--- Document excerpt ---

One area that students had problems was narrowing down the topic for their essay. Students were given broad topic areas and had to each choose a narrower topic to focus on. At that point she reviewed whether this was central to the aim of the class, or whether this was something that was providing an unneccessary barrier to confidence and development. Therefore she now gives more clearly defined topics, so they can focus on other important areas. This shows the need to review even those subjects or activities that you start by thinking is essential. The other change that she picked out was using e-portfolios, with different types of material included, such as class exercises, with more specific requirements for the reflective postings.
An article that Claire wrote a couple of years ago on this subject is:
McGuinness, C. (2007) "Using reflective journals to assess the research process." Reference services review, 35 (1), 21-40.
Photo by Sheila Webber: Tulips and pink forget-me-not in Cardiff today.

LILAC Day 2: Lesley Burger

There were two keynotes today, from Patricia Iannuzzi, Dean of Libraries at the University of Nevada, Las Vegas and Leslie Burger, who has been director of the Princeton Public Library since 1999. I'll make some notes about Patricia's talk in another post. I missed some of Burger's talk, unfortunately, as I was testing things out for our Second Life session, but I did catch some of it. She was emphasising the role of public libraries, but also the need for school libraries and information literacy in schools. In the US this has been hindered by the closure of quite a number of school libraries, because of changes in education policy, pushing resources elsewhere.

---

### Work to complete
Carry on the post about the LILAC conference, picking up after its final sentence. The records that follow come from a separate source and are unrelated to the conference post.

--- Supplied entries ---

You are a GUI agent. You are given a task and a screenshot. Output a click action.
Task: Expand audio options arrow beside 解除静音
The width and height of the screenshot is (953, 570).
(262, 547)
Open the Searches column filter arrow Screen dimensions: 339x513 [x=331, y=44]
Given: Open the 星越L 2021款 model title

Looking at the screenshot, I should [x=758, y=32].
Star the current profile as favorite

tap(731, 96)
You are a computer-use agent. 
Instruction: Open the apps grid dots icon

---
--- Supplied entries ---

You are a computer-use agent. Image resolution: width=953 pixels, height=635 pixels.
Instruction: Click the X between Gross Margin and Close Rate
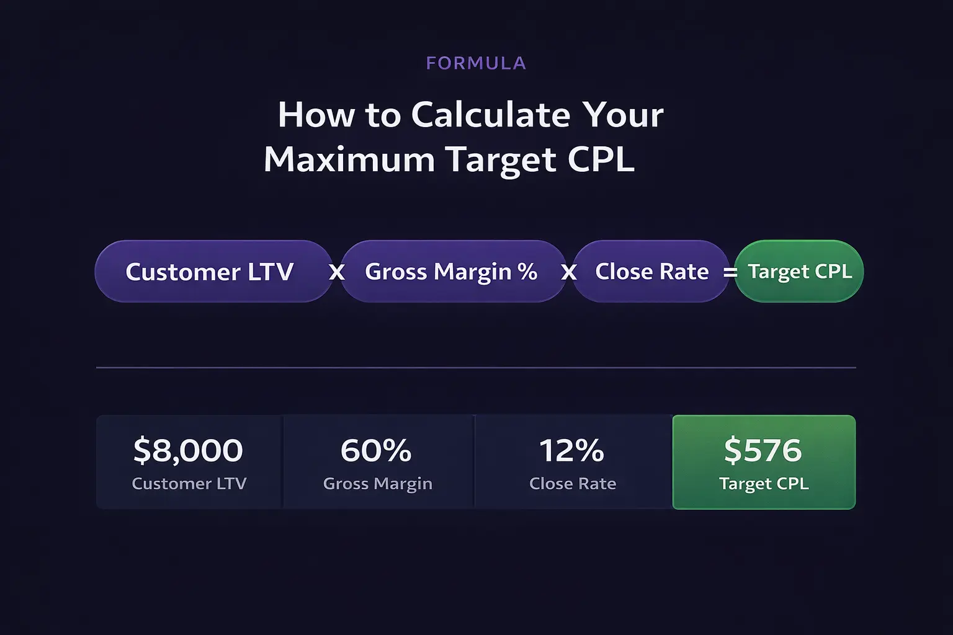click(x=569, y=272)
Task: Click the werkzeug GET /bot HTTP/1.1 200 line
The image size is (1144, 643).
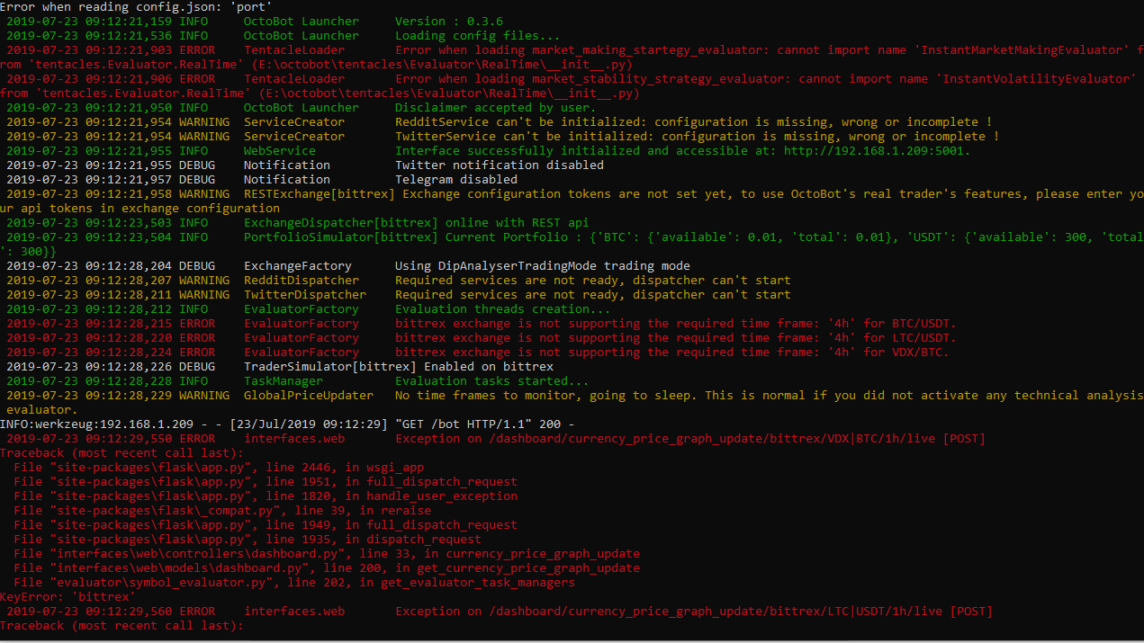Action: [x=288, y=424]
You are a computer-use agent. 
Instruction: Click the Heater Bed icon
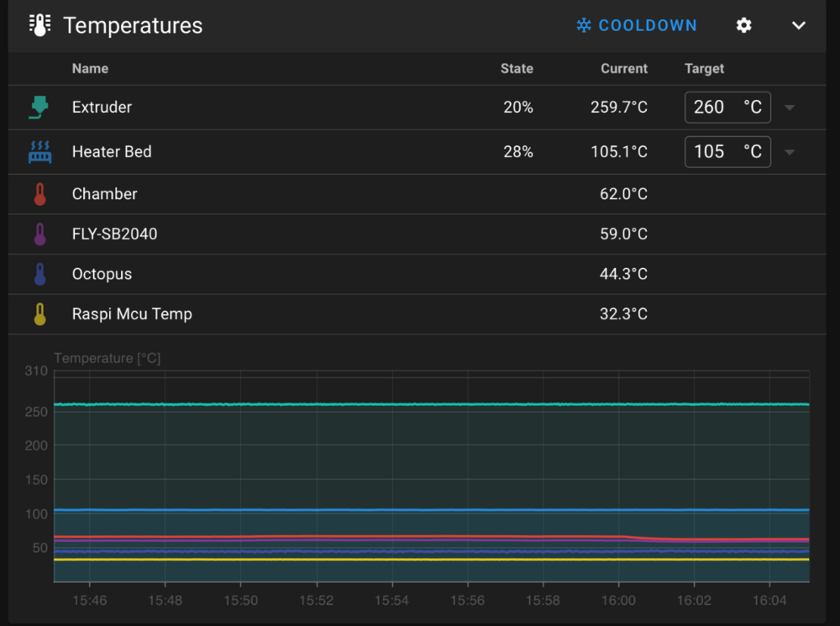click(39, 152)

---

### Result of the exercise
She gave some examples of public libraries offering services supporting lifelong information literacy skills, including IT skills (Princeton have a Technology Center which offers a lot of training sessions). Burger highlighted that there is currently an enhanced role in helping the increased number of job seekers - for example people suddenly neding a job and out of touch with the need for online seeking and job application. In summary she emphasises monitoring trends in information consumption, Web 2.0 and so forth, the need to "market your heart out", making information seeking real fun, helping people solve real life problems (like helping people cope with the economic downturn and its impact on their lives), investing in technology, collaborating in the "village" (community you are in), and be in unexpected places (where people will be pleasantly surprised to see you).

Photo by Sheila Webber: haven't taken many in Cardiff yet, so this is another of Spring in Sheffield

LILAC conference

Monday was the first day of the UK's LILAC conference, the UK's main information literacy conference. I arrived a bit late, as I had been involved in moderating sessions in a big education conference in Second Life at the weekend, which had gone on rather late (since most of the rest of the organising committee were from North America). Anyway, I missed the opening keynote, but may be able to pick up some views on that elsewhere. (Just seen a good long post about it from Sarah Cohen here: she is doing numerous posts at the Sheck Spot http://thesheckspot.blogspot.com/)
The conference website is here, the conference is in Cardiff, and there are several tracks on at once so it is hard to choose! My choices this afternoon were:
Christopher Walker, talking about his PhD research into parents' use and understanding of information. It is a qualitative study, involving interviews with parents from a mix of socio-economic groups. Christopher has done the interviews and transcription, and he is analysing the data.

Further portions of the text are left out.